Marine carries sign in Ferguson, Missouri, August 15, 2014.
"Bad Policy, Bad Policing"
Op-Ed, The Boston Globe
August 20, 2014
Author: Juliette Kayyem, Lecturer in Public Policy, Harvard Kennedy School
Belfer Center Programs or Projects: International Security
The police response in Ferguson violated the cardinal rules of security in the homeland: Flexibility and a capacity to pivot are key.
The fearsome response by the Ferguson, Mo., police department in the aftermath of the shooting of Michael Brown was not only shockingly ill-conceived, but in many ways inevitable. This kind of stand-off, with police using tear gas and rubber bullets, and perched atop armored transport vehicles with high-powered rifles, is what happens when local police departments are given access to equipment that has no other function than to kill or terrify.
But military-grade weapons are dangerous not simply because they represent a war-like response so prevalent in security efforts in the post-9/11 era. They also violate the cardinal rules of security in the homeland: flexibility and a capacity to pivot are key.
Here, history is instructive. Until World War II, the American homeland had been relatively safe from foreign attacks. After Pearl Harbor, first responders had to contend with a new type of danger, but how to do so was not entirely clear. New York City Mayor Fiorello LaGuardia wanted the federal government to adopt a war mentality in US cities, with sirens, neighborhood militias, and concrete bunkers. Community-engagement efforts, he once wrote, were "sissy stuff."
It wasn't until President Richard Nixon that the obsession with national security threats finally started to change. That change came because Hurricane Camille in 1969 and several other natural disasters exposed an inadequate and ineffective federal response. In reaction, Nixon authorized an important shift in policy: Domestic security funds could be used for any kind of threat. The new approach was called "dual use" and applied to planning, equipment, and training.
Dual-use has the benefit of being both efficient and effective. The firefighter who shows up at a burning building does not wonder, at that moment, whether an arsonist or a careless cigarette smoker is to blame. She just wants to put the fire out. The medics at the Boston Marathon finish line had no idea whether the carnage came from a terrorist attack or a gas explosion. They just implemented their well-honed plans for treating a sudden surge in injuries.
Dual-use planning was consistent with reforms occurring in many urban police departments, which were increasingly embracing community policing models.
And then 9/11 happened. And then we forgot. Once again, we started thinking that community-engagement strategies were "sissy stuff." Enter Ferguson.
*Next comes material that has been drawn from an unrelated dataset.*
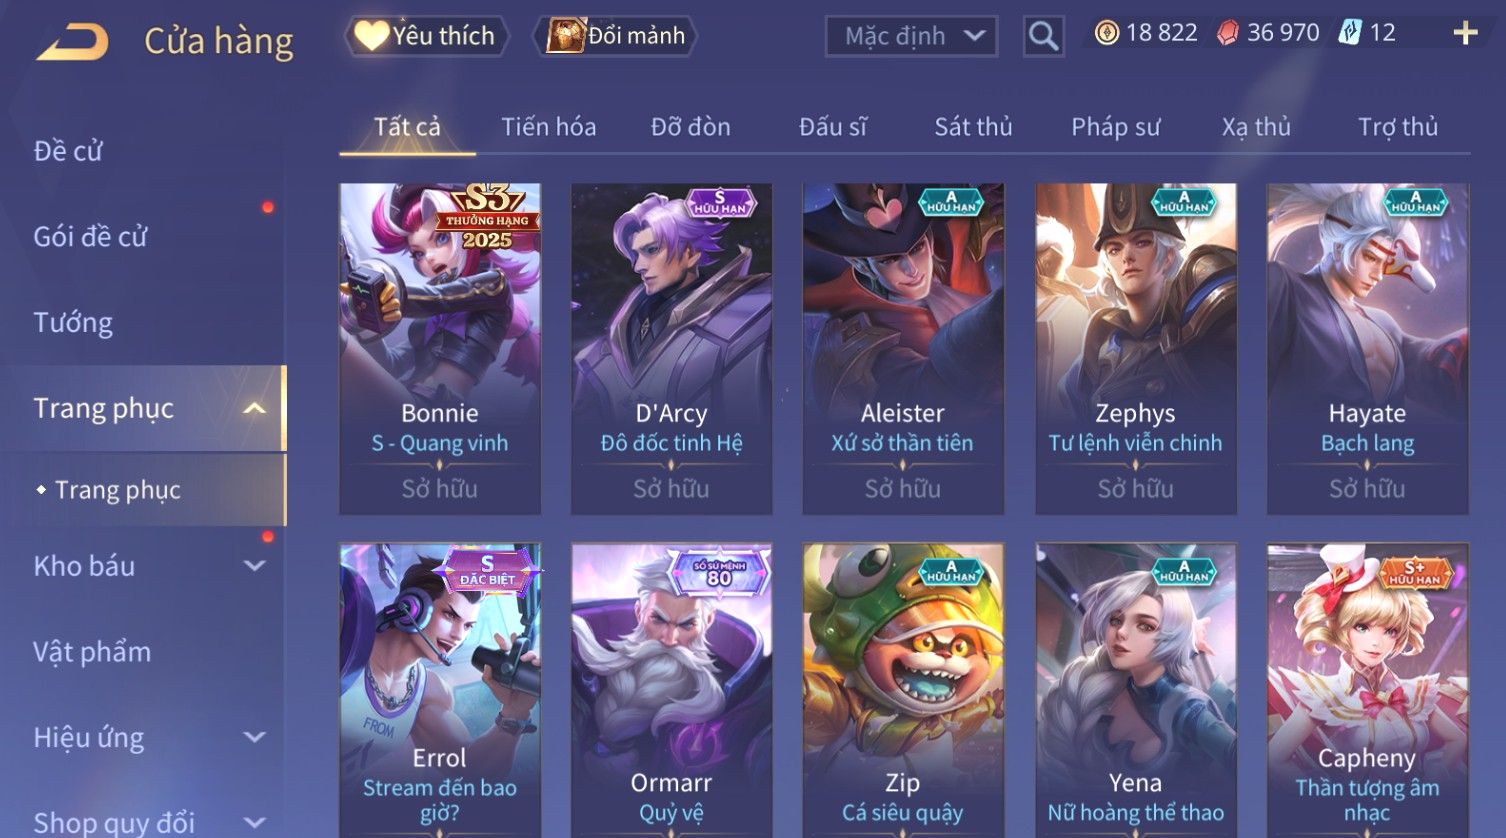Switch to the Sát thủ tab
This screenshot has width=1506, height=838.
point(973,127)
In 2007, when I was the state's homeland security adviser, the Bush administration — which was facing an insurgency in Iraq — told the states that 25 percent of our federal security funding had to be spent on responses to IED explosives. The states pushed back, pointing out that that percentage was arbitrary and didn't equate to the risks we faced. Boston, after all, is not Baghdad. Citing the need to support first responders regardless of the specific threat they faced, we echoed the dual-use mantra. The Department of Homeland Security relented in that instance, but it still has a long way to go.
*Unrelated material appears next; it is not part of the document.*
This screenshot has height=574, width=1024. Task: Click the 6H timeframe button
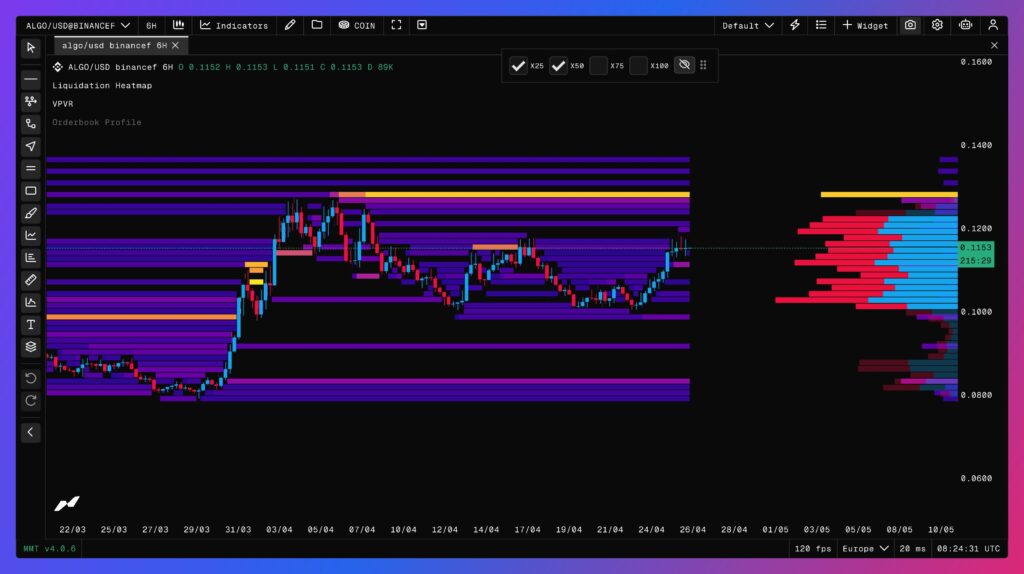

It's not that military equipment is absolutely unimaginable in a domestic setting, particularly when police are at risk. But two significant reforms should be made as we right-size our post-9/11 state.
First, don't give a municipal police department single-use weaponry unless that department has a dedicated team trained for such weapons. Otherwise, the federal government should only provide those weapons to state agencies such as the National Guard or the state police. In most cases, that reform would mean that military weapons would ultimately be controlled by a governor, who presumably has better judgment than a small-town police chief.
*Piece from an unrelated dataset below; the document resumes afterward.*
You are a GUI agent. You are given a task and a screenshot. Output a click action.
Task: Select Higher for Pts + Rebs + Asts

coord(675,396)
Second, federal funding schemes should be altered to support well-established policing policies and response efforts. Currently, it's all but impossible to use federal funding to hire new state or local employees. The thinking is that because policing is a local effort, jurisdictions should pay for their own personnel. But that sets up a strange system under which the purchase of "gizmos" is allowable, but the hiring of community-relations experts, bilingual police officers, and more diverse workforces isn't. That needs to change.
These reforms are not "sissy stuff." By refocusing on dual-use planning and limiting military weapons in domestic settings, we can learn from the past and build a safer future.